I see there is alot of interest in this colony... Now my two cents... is split them into two groups.... 15 and 15... one bad water change and 500 bucks down the drain... i know its rare but every so often with tanks something does go wrong and you do lose fish... so i would split them up...


----------



## onefishtwofish (Apr 21, 2010)

yes i agree that would be the minimum split should one be made.


----------



## kodak (Apr 25, 2010)

onefishtwofish said:


> yes i agree that would be the minimum split should one be made.


If they were to be split, I'd do nothing less than half.


----------



## Nanokid (May 18, 2010)

tropheus are a hard fish to sell. there large numbers and price per fish add up. to the seller - don't split. i would say for the fishes sake put an OBO on the price, or dont expect to sell. that is a beautiful group, and if i had the 500 i would take it. 

also do know - a colony of this size breeds like rabbits, and you have have plenty of fry for sale. i know plenty of people who have bought groups and made there money back in fry!


----------



## kodak (Apr 25, 2010)

Nanokid said:


> tropheus are a hard fish to sell. there large numbers and price per fish add up. to the seller - don't split. i would say for the fishes sake put an OBO on the price, or dont expect to sell. that is a beautiful group, and if i had the 500 i would take it.
> 
> also do know - a colony of this size breeds like rabbits, and you have have plenty of fry for sale. i know plenty of people who have bought groups and made there money back in fry!

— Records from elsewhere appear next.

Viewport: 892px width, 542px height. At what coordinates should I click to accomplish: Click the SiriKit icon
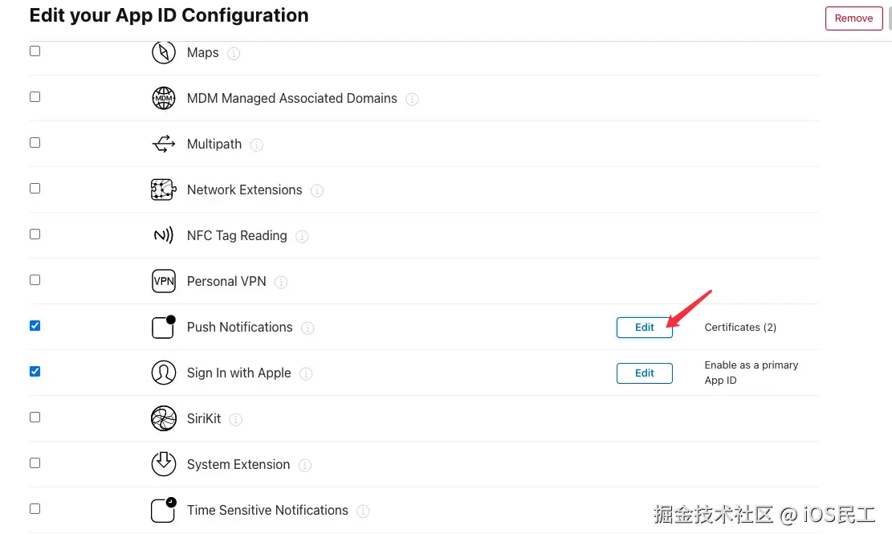click(x=164, y=418)
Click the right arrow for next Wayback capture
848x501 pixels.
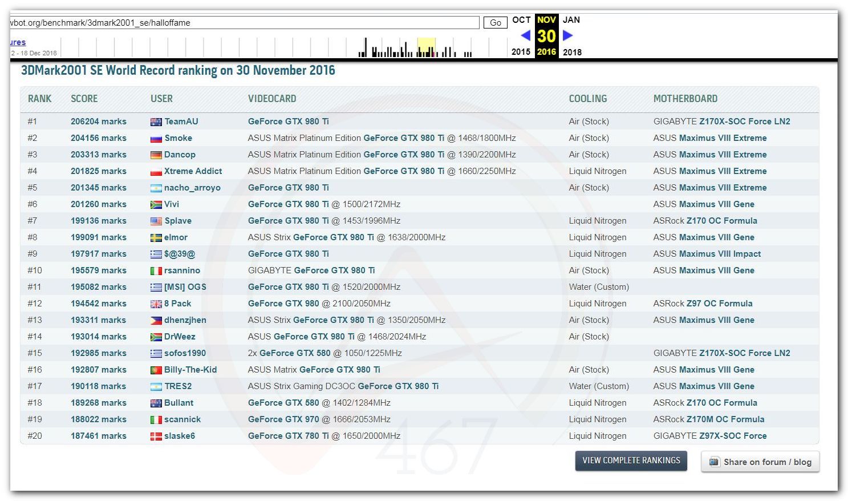click(567, 35)
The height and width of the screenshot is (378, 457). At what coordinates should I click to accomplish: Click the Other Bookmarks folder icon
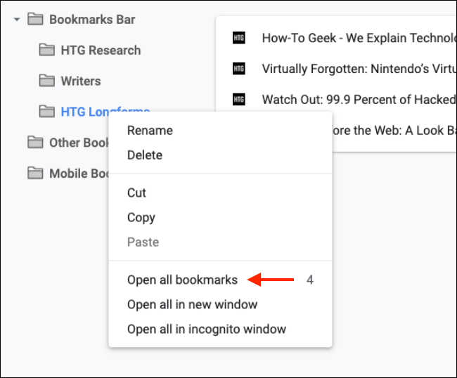(35, 143)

It's a waiting game.. if someone really wants a large breeding group this size, they will be willing to fork out the 500.
The last time I was at big als (name change since then) they were selling trophs 3" for 60.00 each..
I sold a group of 30 trophs in the past for 700.. Of course it can depend on the varient, but for the most part trophs are trophs so to say.
The right buyer will pay asking price as it is a great deal regardless. Unless Justin cracks.... 
They have spawned and only more will come.... and as you said "i know plenty of people who have bought groups and made there money back in fry!"

Clayton


----------



## thunder_chunky (Aug 9, 2010)

someone really should get them! I loved watching my alpha male fight for leadership, the males lock mouths and splash and don't let go until one is ready to back down. I could always tell when there was a challenge because I would get home and see their white lips and they were like puppies, they would follow me back and forth along the tank waiting to be fed.


----------



## ovathedge (Aug 9, 2010)

yes they are fun to watch and the dom male trying to keep his leadership its wicked

I really thinking on keeping them now


----------



## kodak (Apr 25, 2010)

keep em....


----------



## ovathedge (Aug 9, 2010)

Im going too sorry people im keeping them not for sale anymore


----------



## onefishtwofish (Apr 21, 2010)

good for you.


----------